Entity Framework - How to manage suburb and state date across multiple databases - entity-framework

I have an SaaS application in the pipeworks.
One of the things that has me a bit confused is the best way to manage the stable of Austalian suburb and state data across multiple databases (this applies to any country as each country has a list like this).
For example in Australia you have Australian Postcode list that links all the postcodes to the suburbs and you can use that to create a dropdown for state, suburb and postcode etc.
An example of the CSV of australian postcodes can be found HERE.
So you can upload a csv file for example but the problem remains..
Whats the best way to hold this data.. its common to all databases where you have a person, client, employee etc..
Do you replcate it in each database? Is there a better way than having redundant stores of data..

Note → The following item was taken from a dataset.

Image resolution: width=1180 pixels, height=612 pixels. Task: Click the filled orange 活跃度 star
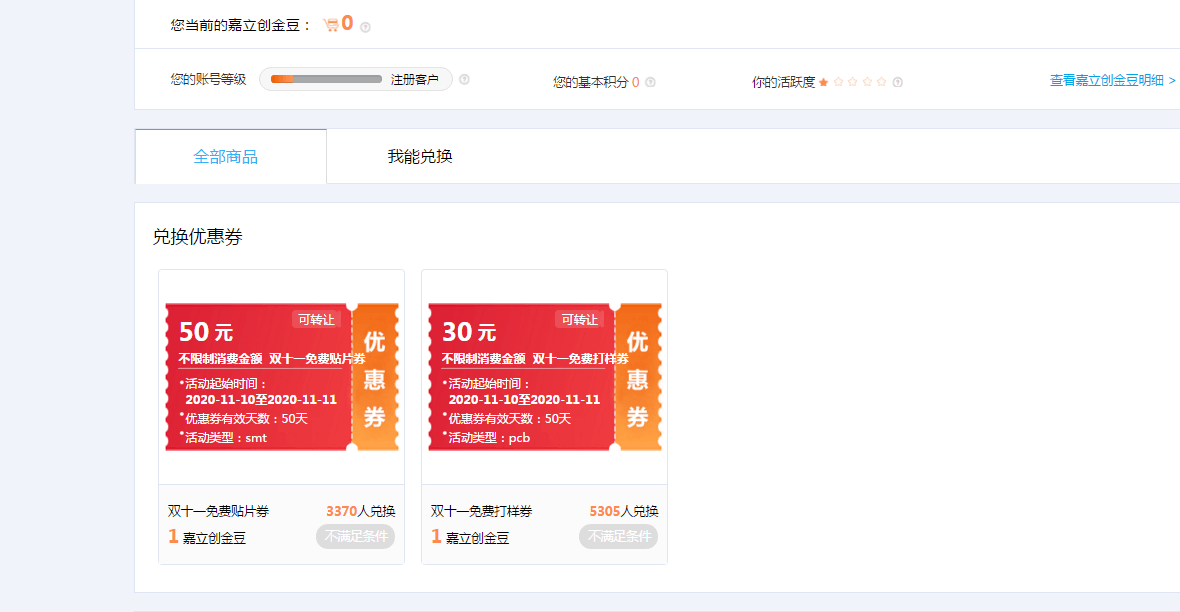(823, 82)
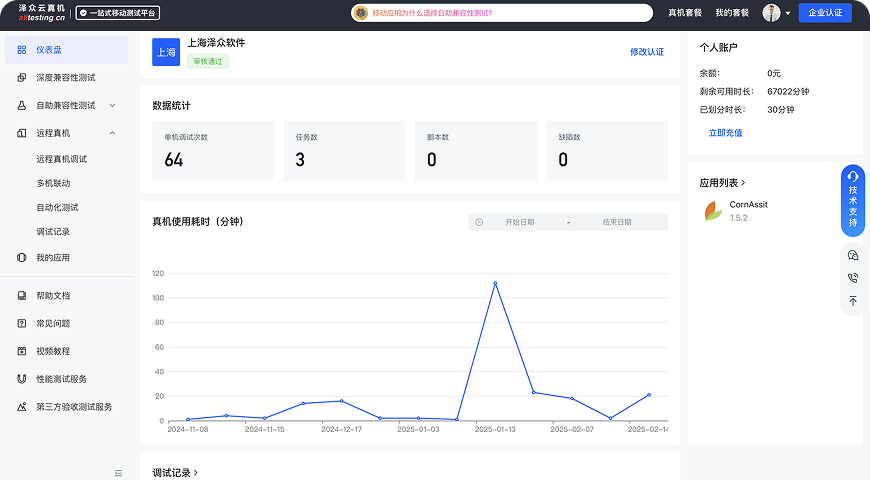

Best way to implement it..

There are several options and considerations I would look at for this problem. Some considerations:
Number of address rows expected
Whether a client database is concerned with prefill/validated international addresses
Whether the client system is web connected or can operate in isolation
Are these databases/systems hosted by you or distributed to individual clients? (SaaS implies "Web" and "Hosted by You" to points 3 & 4)
How critical address integrity is.
For smaller systems, a simple option for address systems is to de-normalize the address data (state, postcode, suburb) and consider using a central lookup database/service, either under your own control or a third party. The denormalized address table would contain the text fields for the State, Postcode, Suburb etc. rather than FK values (stateId, suburbId, etc.) This avoids needing to store lookup tables in every client DB, just one Lookup DB or leave that to a 3rd party service.
The advantage of a third-party lookup is that keeping it up to date with new areas and changes is handled for you. Third party services would require a web connection, and you have to factor in the risk of their service being down or a web connection being unavailable. Larger systems with millions of addresses might benefit from normalizing the address table, so the "cost" of replicating suitable address lookup tables might be worthwhile. You can still a central service to look up addresses, then resolve whether the client DB already has a StateId, SuburbId etc. for the respective state/suburb for that post-code before inserting one if necessary. (Cutting down the number of rows each client DB needs to address values that are actually used)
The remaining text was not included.